Task:
Find the line below with "You are a GUI". Print it and every line after it exactly, through the last line, leaving out the pictures.

________________________

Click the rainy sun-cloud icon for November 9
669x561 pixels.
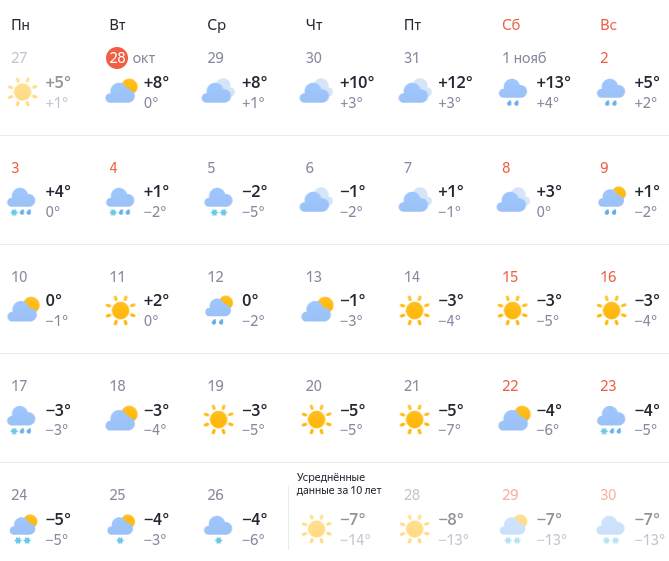[x=612, y=201]
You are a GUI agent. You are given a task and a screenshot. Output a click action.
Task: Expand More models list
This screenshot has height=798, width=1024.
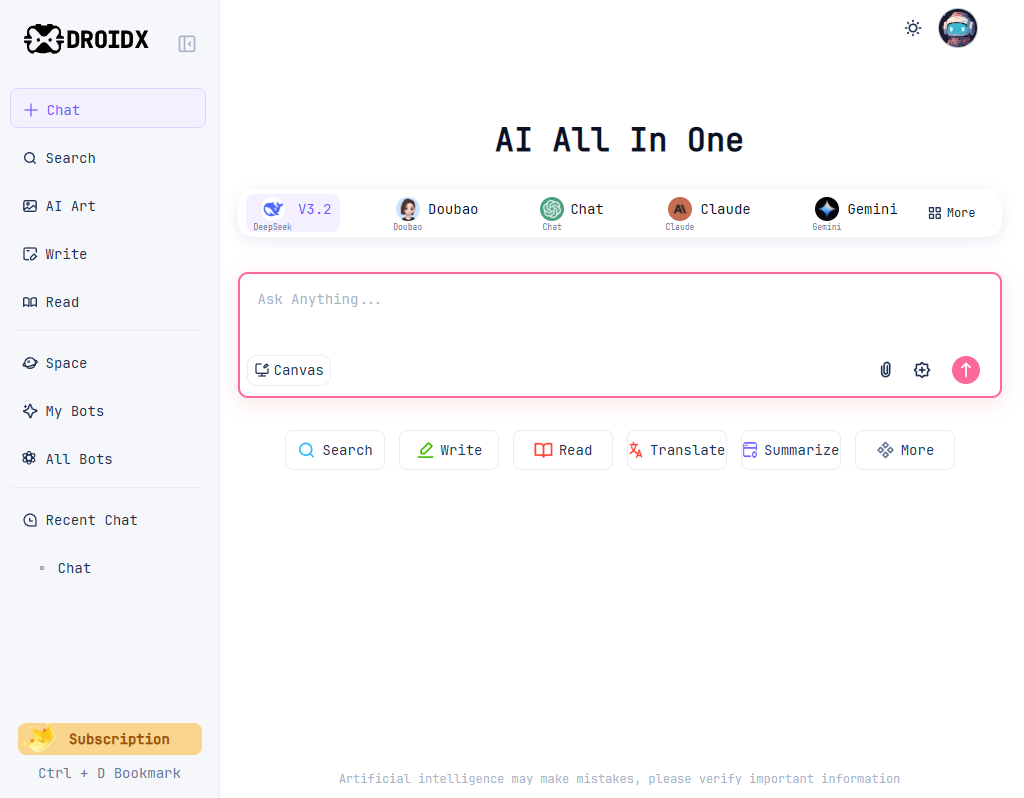(x=951, y=213)
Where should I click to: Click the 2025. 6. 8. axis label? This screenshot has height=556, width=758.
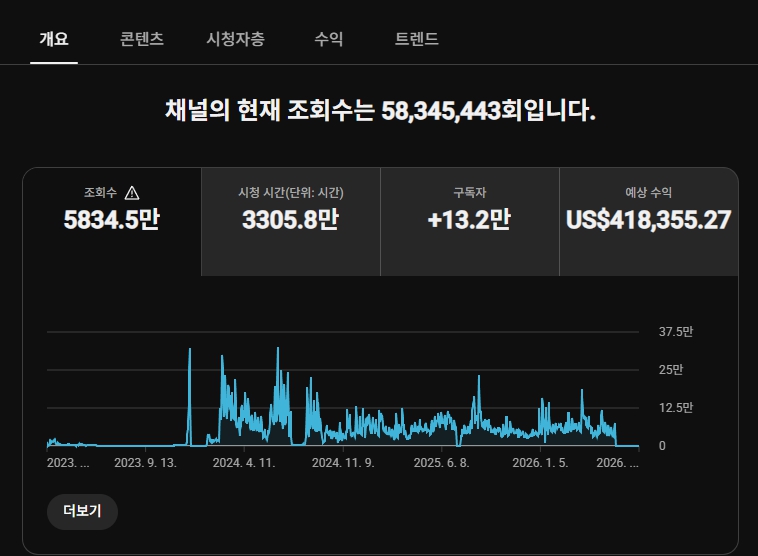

________________________

Task response:
You are a GUI agent. You are given a task and a screenshot. Output a click action.
Task: Expand More models list
This screenshot has height=798, width=1024.
(x=951, y=213)
Where should I click to: Click the 2025. 6. 8. axis label? This screenshot has height=556, width=758.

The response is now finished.